* **DOCUMENT EXCERPT**:

•••

THIS AMENDED AND RESTATED SUBORDINATED SECURED PROMISSORY NOTE (THIS “ NOTE ”) HAS NOT BEEN REGISTERED UNDER THE SECURITIES ACT OF 1933, AS AMENDED, OR THE SECURITIES LAWS OF ANY STATE AND MAY NOT BE SOLD, TRANSFERRED, OR OTHERWISE DISPOSED OF EXCEPT PURSUANT TO AN EFFECTIVE REGISTRATION STATEMENT UNDER SUCH ACT AND APPLICABLE STATE SECURITIES LAWS OR PURSUANT TO AN APPLICABLE EXEMPTION FROM THE REGISTRATION REQUIREMENTS OF SUCH ACT AND SUCH LAWS.

•••

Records
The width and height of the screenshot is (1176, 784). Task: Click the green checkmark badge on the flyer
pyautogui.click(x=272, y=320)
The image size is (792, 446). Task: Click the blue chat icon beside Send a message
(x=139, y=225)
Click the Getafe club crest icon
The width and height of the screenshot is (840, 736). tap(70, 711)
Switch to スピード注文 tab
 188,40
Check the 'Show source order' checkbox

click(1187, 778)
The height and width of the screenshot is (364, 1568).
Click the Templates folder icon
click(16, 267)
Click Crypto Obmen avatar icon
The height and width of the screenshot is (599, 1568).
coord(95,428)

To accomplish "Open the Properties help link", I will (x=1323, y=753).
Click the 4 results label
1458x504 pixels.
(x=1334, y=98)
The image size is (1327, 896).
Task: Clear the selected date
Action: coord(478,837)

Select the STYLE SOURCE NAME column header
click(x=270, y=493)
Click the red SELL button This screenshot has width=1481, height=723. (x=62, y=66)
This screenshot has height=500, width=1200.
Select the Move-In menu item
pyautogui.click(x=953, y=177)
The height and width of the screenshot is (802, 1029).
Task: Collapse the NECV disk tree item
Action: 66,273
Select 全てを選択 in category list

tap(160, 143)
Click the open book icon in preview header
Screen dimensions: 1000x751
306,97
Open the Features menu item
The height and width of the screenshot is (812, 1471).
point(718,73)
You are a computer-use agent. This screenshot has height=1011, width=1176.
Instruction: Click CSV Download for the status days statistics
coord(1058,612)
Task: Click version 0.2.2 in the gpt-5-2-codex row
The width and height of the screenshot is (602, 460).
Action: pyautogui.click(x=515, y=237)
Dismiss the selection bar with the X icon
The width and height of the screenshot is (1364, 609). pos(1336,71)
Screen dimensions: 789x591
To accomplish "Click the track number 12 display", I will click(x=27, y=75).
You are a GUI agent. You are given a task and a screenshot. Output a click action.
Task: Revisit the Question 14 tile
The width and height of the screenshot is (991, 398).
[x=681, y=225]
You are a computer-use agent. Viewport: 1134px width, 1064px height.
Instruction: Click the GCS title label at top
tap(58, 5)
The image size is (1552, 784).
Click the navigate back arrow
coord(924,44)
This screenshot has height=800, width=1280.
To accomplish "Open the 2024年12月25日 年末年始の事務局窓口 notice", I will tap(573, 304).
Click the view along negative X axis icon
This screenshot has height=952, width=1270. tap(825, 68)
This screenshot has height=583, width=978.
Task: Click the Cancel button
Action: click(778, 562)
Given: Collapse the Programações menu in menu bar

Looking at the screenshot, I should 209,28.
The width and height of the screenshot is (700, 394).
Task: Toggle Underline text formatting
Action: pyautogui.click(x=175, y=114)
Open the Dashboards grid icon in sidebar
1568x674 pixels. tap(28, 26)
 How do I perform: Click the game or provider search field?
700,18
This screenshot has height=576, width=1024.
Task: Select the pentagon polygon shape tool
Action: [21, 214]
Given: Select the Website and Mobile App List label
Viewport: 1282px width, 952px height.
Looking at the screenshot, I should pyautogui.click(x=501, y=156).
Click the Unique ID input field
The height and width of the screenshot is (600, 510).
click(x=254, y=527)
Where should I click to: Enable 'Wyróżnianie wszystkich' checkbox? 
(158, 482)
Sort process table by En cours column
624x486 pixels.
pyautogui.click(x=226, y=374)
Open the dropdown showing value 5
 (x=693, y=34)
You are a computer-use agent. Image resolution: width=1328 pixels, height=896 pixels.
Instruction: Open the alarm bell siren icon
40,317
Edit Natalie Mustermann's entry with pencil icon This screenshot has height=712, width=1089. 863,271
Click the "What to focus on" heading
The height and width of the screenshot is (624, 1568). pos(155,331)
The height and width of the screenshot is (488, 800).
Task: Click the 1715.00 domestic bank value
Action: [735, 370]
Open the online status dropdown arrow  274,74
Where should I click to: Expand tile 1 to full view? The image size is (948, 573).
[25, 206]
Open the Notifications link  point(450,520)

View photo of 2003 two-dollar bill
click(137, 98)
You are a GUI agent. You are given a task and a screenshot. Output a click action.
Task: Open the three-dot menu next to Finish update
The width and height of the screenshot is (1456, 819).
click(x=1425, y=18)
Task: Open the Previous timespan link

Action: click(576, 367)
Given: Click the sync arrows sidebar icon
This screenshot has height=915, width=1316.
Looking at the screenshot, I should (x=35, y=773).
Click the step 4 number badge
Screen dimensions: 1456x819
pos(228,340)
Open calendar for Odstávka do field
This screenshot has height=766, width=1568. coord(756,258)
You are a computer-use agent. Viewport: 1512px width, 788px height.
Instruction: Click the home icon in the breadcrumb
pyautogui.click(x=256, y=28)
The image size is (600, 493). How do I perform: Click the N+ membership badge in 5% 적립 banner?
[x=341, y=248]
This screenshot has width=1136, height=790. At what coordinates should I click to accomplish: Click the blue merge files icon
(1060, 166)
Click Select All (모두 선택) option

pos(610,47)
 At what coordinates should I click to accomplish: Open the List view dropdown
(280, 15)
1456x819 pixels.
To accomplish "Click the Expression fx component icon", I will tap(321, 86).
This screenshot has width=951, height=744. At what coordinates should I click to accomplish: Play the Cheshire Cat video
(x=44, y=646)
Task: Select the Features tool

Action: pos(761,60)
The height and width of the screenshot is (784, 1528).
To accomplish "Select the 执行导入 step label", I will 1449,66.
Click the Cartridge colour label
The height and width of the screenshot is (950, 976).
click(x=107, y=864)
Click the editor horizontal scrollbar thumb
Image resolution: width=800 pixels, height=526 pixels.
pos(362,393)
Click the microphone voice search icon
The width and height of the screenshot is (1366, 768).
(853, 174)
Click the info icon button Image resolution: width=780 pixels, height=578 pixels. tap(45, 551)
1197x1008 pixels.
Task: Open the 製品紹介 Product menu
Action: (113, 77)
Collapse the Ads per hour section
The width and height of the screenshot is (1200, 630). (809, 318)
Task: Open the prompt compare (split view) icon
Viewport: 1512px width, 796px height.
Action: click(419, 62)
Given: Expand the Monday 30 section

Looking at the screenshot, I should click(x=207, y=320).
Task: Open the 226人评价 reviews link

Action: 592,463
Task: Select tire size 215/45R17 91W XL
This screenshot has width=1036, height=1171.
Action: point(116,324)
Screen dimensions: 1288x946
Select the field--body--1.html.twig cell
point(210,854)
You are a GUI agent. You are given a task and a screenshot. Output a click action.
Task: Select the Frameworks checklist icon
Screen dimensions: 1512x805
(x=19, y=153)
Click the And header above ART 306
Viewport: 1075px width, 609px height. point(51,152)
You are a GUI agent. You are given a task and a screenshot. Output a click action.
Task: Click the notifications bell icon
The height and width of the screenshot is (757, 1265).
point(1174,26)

•••

* **WHAT TO WORK ON**:
1: In the promissory note legend, rewrite the passage starting with "THIS AMENDED AND" and going on through "AND SUCH LAWS.", replacing "SOLD" with "ASSIGNED".
2: Under which federal act does the promissory note legend say the note has not been registered?
3: Please continue the promissory note legend from where it stops.

* **ANSWERS IN ORDER**:
1:
THIS AMENDED AND RESTATED SUBORDINATED SECURED PROMISSORY NOTE (THIS “ NOTE ”) HAS NOT BEEN REGISTERED UNDER THE SECURITIES ACT OF 1933, AS AMENDED, OR THE SECURITIES LAWS OF ANY STATE AND MAY NOT BE ASSIGNED, TRANSFERRED, OR OTHERWISE DISPOSED OF EXCEPT PURSUANT TO AN EFFECTIVE REGISTRATION STATEMENT UNDER SUCH ACT AND APPLICABLE STATE SECURITIES LAWS OR PURSUANT TO AN APPLICABLE EXEMPTION FROM THE REGISTRATION REQUIREMENTS OF SUCH ACT AND SUCH LAWS.

2: The Securities Act of 1933, as amended.

3:
PAYMENT AND ENFORCEMENT OF THIS NOTE, AND THE LIENS AND SECURITY INTERESTS SECURING THIS NOTE, ARE SUBORDINATED TO THE CLAIMS, LIENS AND SECURITY INTERESTS OF THE HOLDER OF SENIOR INDEBTEDNESS AS DEFINED IN, AND TO THE EXTENT PROVIDED IN, AND IS OTHERWISE SUBJECT TO THE TERMS OF, THE INTERCREDITOR AND DEBT SUBORDINATION AGREEMENT, DATED ON OR ABOUT MARCH 2, 2018, AS THE SAME MAY BE AMENDED FROM TIME TO TIME, BY AND BETWEEN THE HOLDER OF THIS NOTE, AS JUNIOR CREDITOR, AND NORTH MILL CAPITAL LLC, AS SENIOR CREDITOR (THE “SUBORDINATION AGREEMENT”).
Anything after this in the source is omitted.